Car à la veille d’échéances électorales, où les passions s’exacerbent et où les rancunes ressurgissent, la Côte d’Ivoire a besoin d’un langage qui transcende les partis et les appartenances : celui de la sagesse, du pardon et du sacrifice.
La force du sacrifice
Dans nos traditions, comme dans nos religions, le sacrifice n’est pas synonyme de perte, mais d’offrande. C’est accepter de renoncer à un intérêt immédiat pour préserver un bien supérieur : la paix, la fraternité, la vie ensemble.
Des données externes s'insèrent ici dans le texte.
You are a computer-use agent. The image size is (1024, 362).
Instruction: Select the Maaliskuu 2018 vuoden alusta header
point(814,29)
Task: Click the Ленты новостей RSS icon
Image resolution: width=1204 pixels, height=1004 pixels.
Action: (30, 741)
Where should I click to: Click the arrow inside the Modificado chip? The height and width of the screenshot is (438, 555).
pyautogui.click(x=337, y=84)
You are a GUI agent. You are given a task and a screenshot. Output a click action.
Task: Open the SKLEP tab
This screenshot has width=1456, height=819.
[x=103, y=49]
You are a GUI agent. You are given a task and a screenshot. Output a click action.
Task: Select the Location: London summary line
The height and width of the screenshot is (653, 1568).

En politique, ce sacrifice peut prendre la forme de la retenue dans le langage, du refus de manipuler les foules, de prise de décision salvatrice, du dépassement des rancunes. Pour un leader, il peut consister à tendre la main plutôt qu’à brandir le poing, à calmer plutôt qu’à attiser.
L’appel aux acteurs politiques
Aux leaders de tous bords, le message des guides religieux est clair : la Côte d’Ivoire vaut plus que nos ambitions personnelles. La grandeur d’un homme politique ne se mesure pas seulement au nombre de suffrages qu’il recueille, mais à la paix qu’il laisse derrière lui.
Aucun sacrifice n’est de trop si c’est pour éviter qu’une mère pleure son enfant, qu’un voisin fuie sa maison, qu’un paysan perde sa récolte.
L’appel au peuple
Mais cet appel concerne aussi le citoyen ordinaire. Être Ivoirien nouveau, c’est consentir soi-même à de petits sacrifices : écouter l’autre sans le juger, refuser la haine dans nos conversations, rejeter la rumeur et la manipulation numérique.
Une Nation ne se sauve pas seulement par ses dirigeants, mais par la sagesse de son peuple.
La paix comme héritage
« Aucun sacrifice n’est de trop ». Ces mots résonnent comme un testament moral pour la Côte d’Ivoire. Ils nous rappellent que la paix a un prix, et que ce prix est toujours moins lourd que celui de la guerre.
À l’approche des élections, que chacun – dirigeants, acteurs politiques, citoyens, jeunes et anciens – accepte de sacrifier un peu de son orgueil, de ses rancunes ou de ses intérêts, pour que demeure l’essentiel : une Côte d’Ivoire debout, fraternelle et apaisée.